L’Europe, comme toutes les constructions régionales au monde, telles qu’on peut les observer en Amérique centrale, en Afrique, ou en Asie, constitue un apprentissage de la mondialisation, elle est, en quelques sorte, la mondialisation du possible, un premier stade d’intégration, tant il est vrai qu’une intégration mondiale immédiate est inconcevable. Avant l’Europe du cœur, il y a donc l’Europe de la raison. L’Europe du cœur existe aussi : nous ne devons pas oublier que notre continent n’a vécu politiquement pendant des siècles qu’en entretenant une guerre permanente entre les États. Cette situation est insupportable et évidemment, il est devenu urgent de promouvoir la solidarité entre des peuples qui n’ont aucune raison de s’opposer ainsi de manière systématique et éternelle.

On est donc dans une démarche qui va plutôt dans le sens de l’Histoire : essayer de se rassembler plutôt que de se déchirer. Cela semble être assez mal compris par les peuples, en tout cas par certains leaders qui expliquent qu’un retour à une situation ante serait finalement préférable. Que leur dites-vous ? Que l’Europe se définissait par la guerre...

En tout cas, par la compétition de puissances qui aboutit un jour ou l’autre à la guerre : c’est ainsi que celles-ci ont jalonné toute l’histoire européenne depuis la sortie du Moyen Age. Pour faire écho à votre remarque, je pense qu’il faut aller encore plus loin, et comprendre qu’aujourd’hui, les opinions européennes sont dominées par une incroyable peur de la mondialisation qui crée spontanément des attitudes de repli sur ce qu’il y a de plus traditionnel : l’identité, la culture, la religion.
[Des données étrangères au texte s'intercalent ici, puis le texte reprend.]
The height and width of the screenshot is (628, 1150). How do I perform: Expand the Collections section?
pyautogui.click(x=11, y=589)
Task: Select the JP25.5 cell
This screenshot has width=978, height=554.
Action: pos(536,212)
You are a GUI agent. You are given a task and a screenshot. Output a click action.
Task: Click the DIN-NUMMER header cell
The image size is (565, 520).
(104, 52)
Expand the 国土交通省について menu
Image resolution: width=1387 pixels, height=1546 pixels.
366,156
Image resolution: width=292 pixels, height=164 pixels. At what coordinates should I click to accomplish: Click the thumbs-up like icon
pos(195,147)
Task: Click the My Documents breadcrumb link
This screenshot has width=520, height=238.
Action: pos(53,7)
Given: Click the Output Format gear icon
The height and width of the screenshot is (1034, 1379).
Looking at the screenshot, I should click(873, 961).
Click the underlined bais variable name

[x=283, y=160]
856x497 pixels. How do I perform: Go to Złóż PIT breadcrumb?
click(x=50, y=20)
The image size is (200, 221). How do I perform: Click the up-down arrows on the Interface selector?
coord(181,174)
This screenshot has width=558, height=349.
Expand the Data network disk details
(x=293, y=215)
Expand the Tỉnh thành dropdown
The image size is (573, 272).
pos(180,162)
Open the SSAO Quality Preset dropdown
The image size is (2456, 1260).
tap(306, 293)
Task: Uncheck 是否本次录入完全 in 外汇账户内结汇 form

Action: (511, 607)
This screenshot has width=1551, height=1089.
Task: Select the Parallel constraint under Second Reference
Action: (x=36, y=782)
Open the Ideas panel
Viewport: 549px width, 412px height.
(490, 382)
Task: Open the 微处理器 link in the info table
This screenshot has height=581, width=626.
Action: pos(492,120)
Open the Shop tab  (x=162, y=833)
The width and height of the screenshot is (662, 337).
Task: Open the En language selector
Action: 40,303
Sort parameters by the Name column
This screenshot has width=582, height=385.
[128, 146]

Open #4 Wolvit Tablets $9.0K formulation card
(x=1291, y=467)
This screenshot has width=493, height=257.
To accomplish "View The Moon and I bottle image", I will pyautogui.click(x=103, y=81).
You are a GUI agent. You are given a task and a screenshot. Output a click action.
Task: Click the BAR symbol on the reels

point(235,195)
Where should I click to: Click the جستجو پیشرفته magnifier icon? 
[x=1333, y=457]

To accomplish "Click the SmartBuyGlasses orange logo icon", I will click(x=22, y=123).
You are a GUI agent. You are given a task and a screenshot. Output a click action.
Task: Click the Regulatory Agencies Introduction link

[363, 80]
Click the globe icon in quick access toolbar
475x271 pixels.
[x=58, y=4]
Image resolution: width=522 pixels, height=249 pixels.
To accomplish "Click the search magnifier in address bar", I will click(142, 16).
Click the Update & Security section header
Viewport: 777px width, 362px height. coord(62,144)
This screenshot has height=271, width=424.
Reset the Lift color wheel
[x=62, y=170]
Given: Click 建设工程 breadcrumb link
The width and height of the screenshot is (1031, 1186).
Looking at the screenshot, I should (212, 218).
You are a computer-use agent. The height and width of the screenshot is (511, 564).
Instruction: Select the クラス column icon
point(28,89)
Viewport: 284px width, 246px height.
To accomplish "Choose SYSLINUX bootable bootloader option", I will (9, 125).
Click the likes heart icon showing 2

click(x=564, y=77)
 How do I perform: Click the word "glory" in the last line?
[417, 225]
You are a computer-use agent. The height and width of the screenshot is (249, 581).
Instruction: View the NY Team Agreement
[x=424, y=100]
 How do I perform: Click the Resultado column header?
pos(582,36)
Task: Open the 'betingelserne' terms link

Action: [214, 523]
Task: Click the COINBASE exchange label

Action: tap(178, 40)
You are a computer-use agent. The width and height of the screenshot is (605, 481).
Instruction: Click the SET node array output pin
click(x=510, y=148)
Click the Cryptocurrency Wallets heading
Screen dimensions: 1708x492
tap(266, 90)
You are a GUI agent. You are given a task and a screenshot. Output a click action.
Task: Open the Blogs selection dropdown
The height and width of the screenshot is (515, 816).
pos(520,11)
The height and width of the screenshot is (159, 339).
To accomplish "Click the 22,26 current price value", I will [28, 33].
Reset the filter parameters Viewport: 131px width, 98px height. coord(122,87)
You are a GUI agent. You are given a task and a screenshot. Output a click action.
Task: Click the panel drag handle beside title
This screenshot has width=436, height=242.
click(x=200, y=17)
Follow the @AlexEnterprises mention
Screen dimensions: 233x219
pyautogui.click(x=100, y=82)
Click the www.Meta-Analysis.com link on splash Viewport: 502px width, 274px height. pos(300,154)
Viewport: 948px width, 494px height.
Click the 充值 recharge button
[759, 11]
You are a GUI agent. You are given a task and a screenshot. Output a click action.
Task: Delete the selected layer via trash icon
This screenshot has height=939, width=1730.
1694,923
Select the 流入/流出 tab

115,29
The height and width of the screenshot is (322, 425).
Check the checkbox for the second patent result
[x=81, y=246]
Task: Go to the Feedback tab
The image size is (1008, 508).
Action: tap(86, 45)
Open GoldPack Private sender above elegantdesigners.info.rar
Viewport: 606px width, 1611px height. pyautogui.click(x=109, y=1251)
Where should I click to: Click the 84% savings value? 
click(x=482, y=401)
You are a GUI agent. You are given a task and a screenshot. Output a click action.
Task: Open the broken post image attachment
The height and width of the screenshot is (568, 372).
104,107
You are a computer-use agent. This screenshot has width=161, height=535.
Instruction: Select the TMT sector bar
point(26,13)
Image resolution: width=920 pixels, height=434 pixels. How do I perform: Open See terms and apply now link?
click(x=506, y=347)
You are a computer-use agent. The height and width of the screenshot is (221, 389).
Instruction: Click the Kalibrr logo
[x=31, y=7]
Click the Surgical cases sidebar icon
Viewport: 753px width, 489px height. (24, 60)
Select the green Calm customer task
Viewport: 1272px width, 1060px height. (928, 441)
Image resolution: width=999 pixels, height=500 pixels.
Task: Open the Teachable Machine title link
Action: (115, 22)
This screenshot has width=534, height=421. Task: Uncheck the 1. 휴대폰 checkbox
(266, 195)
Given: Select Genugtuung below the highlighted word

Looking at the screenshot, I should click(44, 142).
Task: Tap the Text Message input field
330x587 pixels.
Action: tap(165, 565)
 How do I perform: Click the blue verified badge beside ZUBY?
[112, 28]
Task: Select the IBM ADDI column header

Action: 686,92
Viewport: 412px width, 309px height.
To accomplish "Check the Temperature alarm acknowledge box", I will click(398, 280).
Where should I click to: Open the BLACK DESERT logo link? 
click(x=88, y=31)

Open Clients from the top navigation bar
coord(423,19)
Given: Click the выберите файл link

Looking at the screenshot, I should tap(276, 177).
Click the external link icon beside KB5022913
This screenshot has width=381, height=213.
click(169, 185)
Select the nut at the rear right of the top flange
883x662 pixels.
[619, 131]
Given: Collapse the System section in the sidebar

Tout ceci va évidemment à l’encontre du sens de l’Histoire.

C’est la nature même de cette étape nationale et populiste dans laquelle nous nous trouvons actuellement, où des entrepreneurs politiques font fortune en aggravant la peur de toutes les formes d’interactions et d’échanges, mais aussi en survalorisant les réserves culturelles, sociales et politiques nationales, en oubliant ou en faisant semblant d’oublier que celles-ci ne suffisent plus pour organiser correctement la cité.

Tout ceci est dramatique pour deux raisons : d’abord parce que cette posture, ce mauvais vent, conduit évidemment à des attitudes de xénophobie, d’exacerbation nationaliste, de haine de l’autre et en particulier du migrant qui est devenu un véritable bouc émissaire. Mais cette situation est dramatique aussi parce que ce type de politique est incapable d’offrir quelque chose de concret dans la gestion des affaires de la cité comme dans celle des affaires du monde.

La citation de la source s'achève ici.